Protective effects of N-acetyl cysteine against paclitaxel-induced cardiotoxicity through modulation of transient receptor potential melastatin 2 channels

Abstract

Aim : In our study, we investigated the paclitaxel induced cardiotoxicity and alterations in Ca2+ influx, oxidative stress and apoptosis through transient receptor potential melastatin 2 (TRPM2) channels and modulator role of N-acetyl cysteine (NAC) in cardiomyocytes. Material and Methods : All cells were cultured at 37 degrees C. The cells were divided into seven main groups. Cells in the paclitaxel group were incubated with 2.5 mu M Paclitaxel for 12 hours and cells in the NAC+Paclitaxel group were incubated with 2.5 mu M Paclitaxel for 12 hours and then incubated with 10 mu M NAC for 24 hours. Intracellular free calcium concentration, reactive oxygen species (ROS) production measurements and cell viability analyses were done according to the study protocol.
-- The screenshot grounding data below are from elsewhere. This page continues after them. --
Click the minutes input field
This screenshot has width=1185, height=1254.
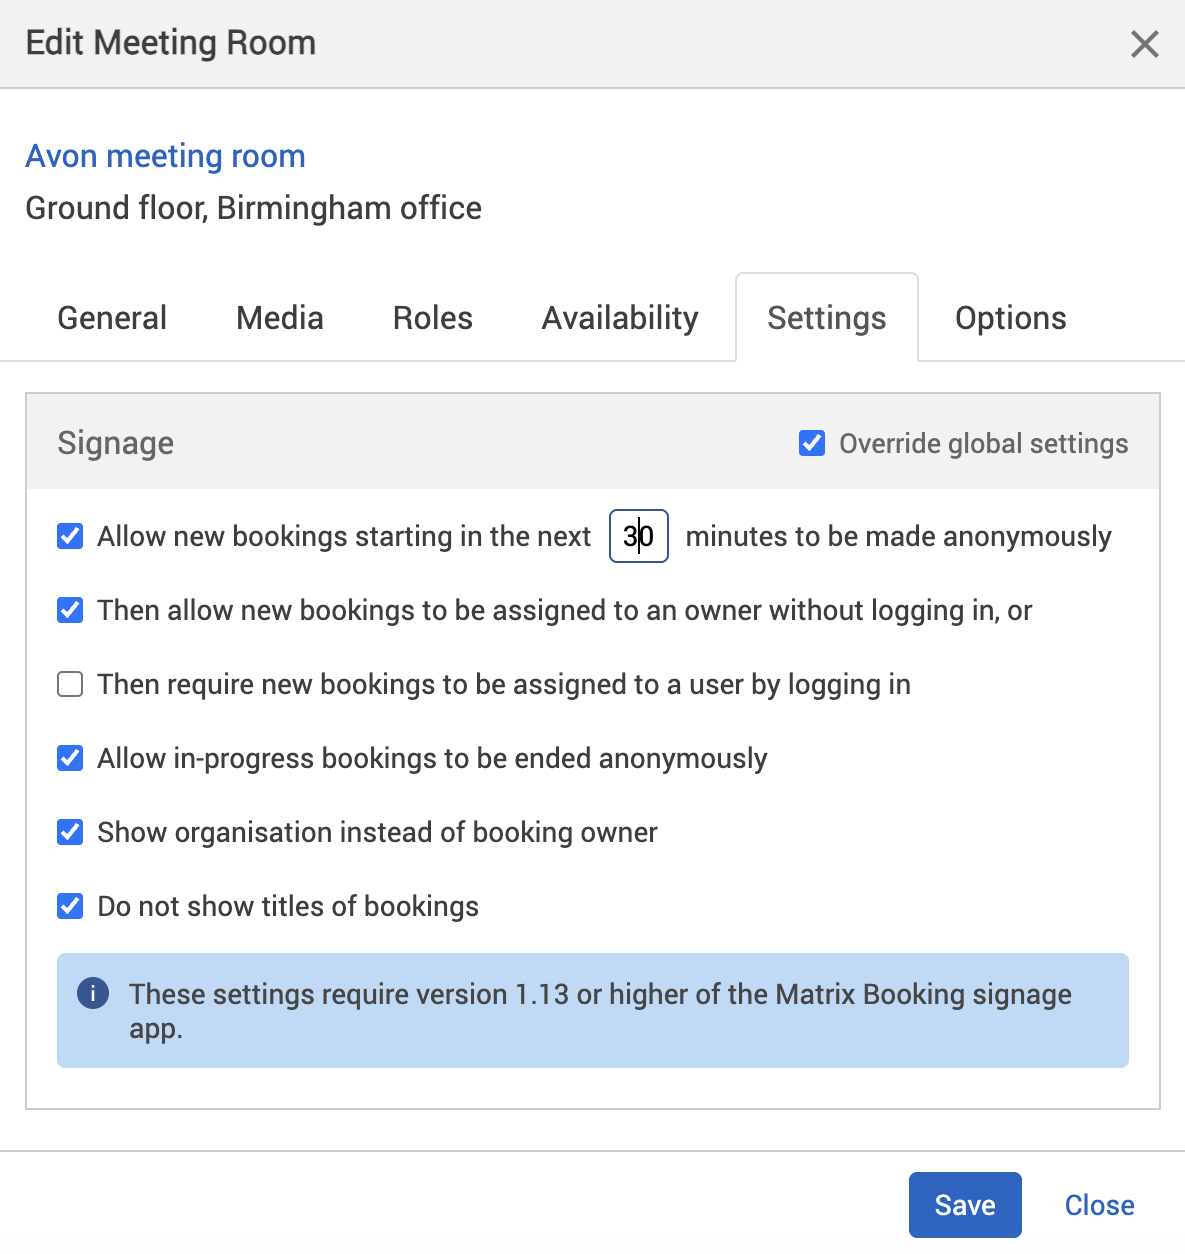tap(638, 536)
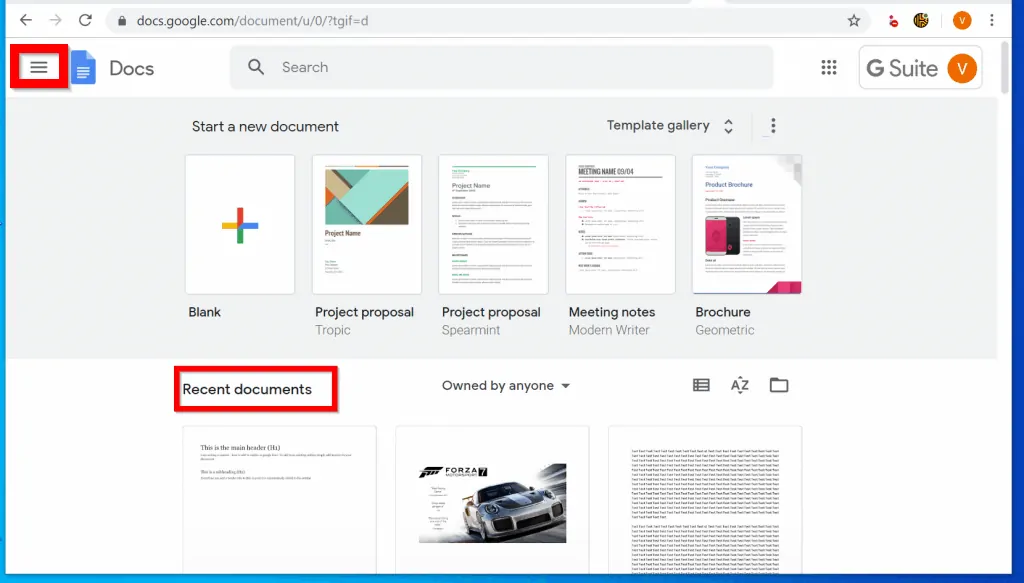Open the Google apps grid launcher

pyautogui.click(x=828, y=67)
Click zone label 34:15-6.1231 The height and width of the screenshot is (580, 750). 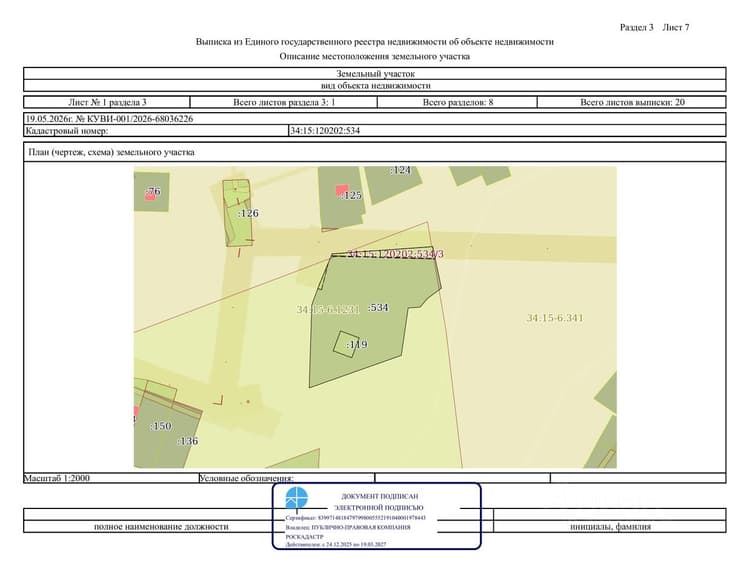coord(328,309)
Results : Cytosolic calcium levels, apoptosis levels, intracellular ROS production levels were lower in paclitaxel+NAC group than in the paclitaxel group of cardiomyocytes. Also values were markedly lower in the paclitaxel+NAC+antranilic acid group when compared to the paclitaxel+ NAC group. Conclusion : We found that TRPM2 channels are overactivated during paclitaxel induced cardiotoxicity and NAC could show a cardioprotective effect through TRPM2 channel modulation.